- Set tasks -
1: In the text on network file systems, rewrite the paragraph that begins "IOW, NFS works pretty well" as a short bulleted list that keeps its main facts.
2: Using the text on network file systems, decide whether each statement agrees with it. Answer yes or no for each, and quote the words that decide it.
(a) The NFS server tracks which clients have which files open.
(b) The server is supposed to write your data to disk before it returns to you.
(c) Support for the updates in newer NFS versions is now consistent.
3: Continue the text on network file systems, starting after its final sentence.
*** Source ***
These are both due largely to its connectionless nature. When you request
data from a file, the server sends you the requested information, but does
NOT keep track of which clients have which files open. To keep you from
seeing (terribly) out-of-date information from a file, the data you read
has an "expiration date". If you refer to the data from more than, say, a
minute, it will expire and your client will request the data from the
server again, whether it's changed or not. If you write data to the file,
you have no way of knowing whether somebody else has updated the
information between your reading and writing your data, so you may
overwrite things they've written with older data. To ensure at least a
little bit of safety, the server is supposed to actually commit data you
write to disk before it returns to you.
IOW, NFS works pretty well for read-only access to things like executables on a server. For things like on-line databases, it's essentially a disaster waiting to happen (and it usually doesn't wait very long). More recent versions of the NFS spec have cured most of these problems, but support for these updates is still (years later) somewhat uneven. |
Filesystems :: AFS |
AFS is the Andrew File System aka Advanced File System, and from
memory is like a FTP filesystem / NFS type filesystem...
*** Dataset ***
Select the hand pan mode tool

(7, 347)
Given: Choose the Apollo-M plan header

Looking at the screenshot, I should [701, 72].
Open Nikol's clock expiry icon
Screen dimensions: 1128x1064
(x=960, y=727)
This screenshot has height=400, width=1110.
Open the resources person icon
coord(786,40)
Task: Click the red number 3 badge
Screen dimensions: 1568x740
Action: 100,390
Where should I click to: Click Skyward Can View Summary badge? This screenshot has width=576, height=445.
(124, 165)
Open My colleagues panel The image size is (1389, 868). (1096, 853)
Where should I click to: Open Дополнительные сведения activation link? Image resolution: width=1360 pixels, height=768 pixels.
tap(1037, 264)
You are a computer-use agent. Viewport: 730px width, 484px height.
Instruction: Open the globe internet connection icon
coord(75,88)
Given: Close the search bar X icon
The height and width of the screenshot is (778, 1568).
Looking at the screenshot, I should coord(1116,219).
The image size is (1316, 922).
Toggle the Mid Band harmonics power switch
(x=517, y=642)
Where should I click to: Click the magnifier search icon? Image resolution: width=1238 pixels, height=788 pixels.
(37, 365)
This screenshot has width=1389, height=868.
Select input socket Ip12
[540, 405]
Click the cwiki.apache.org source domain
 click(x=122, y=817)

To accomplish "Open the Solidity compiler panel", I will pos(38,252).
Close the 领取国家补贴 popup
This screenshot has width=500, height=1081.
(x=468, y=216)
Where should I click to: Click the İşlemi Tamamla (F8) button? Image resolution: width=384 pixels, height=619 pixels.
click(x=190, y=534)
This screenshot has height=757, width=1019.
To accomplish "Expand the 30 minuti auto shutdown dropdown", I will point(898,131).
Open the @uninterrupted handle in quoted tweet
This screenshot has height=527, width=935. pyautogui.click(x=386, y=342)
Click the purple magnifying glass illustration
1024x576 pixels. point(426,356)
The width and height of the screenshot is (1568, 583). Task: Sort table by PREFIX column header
***
- Answers provided -
1:
- NFS works well for read-only access, such as executables on a server.
- For on-line databases it is close to a disaster, and the failure usually comes soon.
- Newer versions of the NFS spec fix most of these problems.
- Support for those updates is still uneven, years later.

2:
(a) No: "does NOT keep track of which clients have which files open"
(b) Yes: "the server is supposed to actually commit data you write to disk before it returns to you"
(c) No: "support for these updates is still (years later) somewhat uneven"

3:
AFS is similar to NFS to about the same degree that a tricycle is similar to a fighter jet -- they're both typically one-person vehicles. AFS is a drastically more robust design than NFS, and is intended for MUCH larger networks. OTOH, it's also much more difficult to implement completely -- to the point that it's not likely to be of much interest to most hobbiests and such writing a new OS. |
Filesystems :: RFS |
RFS (Remote File System) was introduced in UNIX System V to compete with
NFS and such. Unlike NFS, RFS is a connection-oriented system, so if, for
example, two different machines access a file on a server, they get about
the same semantics as if two processes on a single machine accessed the file.
Note that NFS and RFS are both built on top of some sort of local file system, which determines things like inodes and such. |
Filesystems :: XFS |
XFS is Silicon Graphics "A Next Generation Journalled 64-Bit
Filesystem With Guaranteed Rate I/O" filesystem designed for IRIX
based systems.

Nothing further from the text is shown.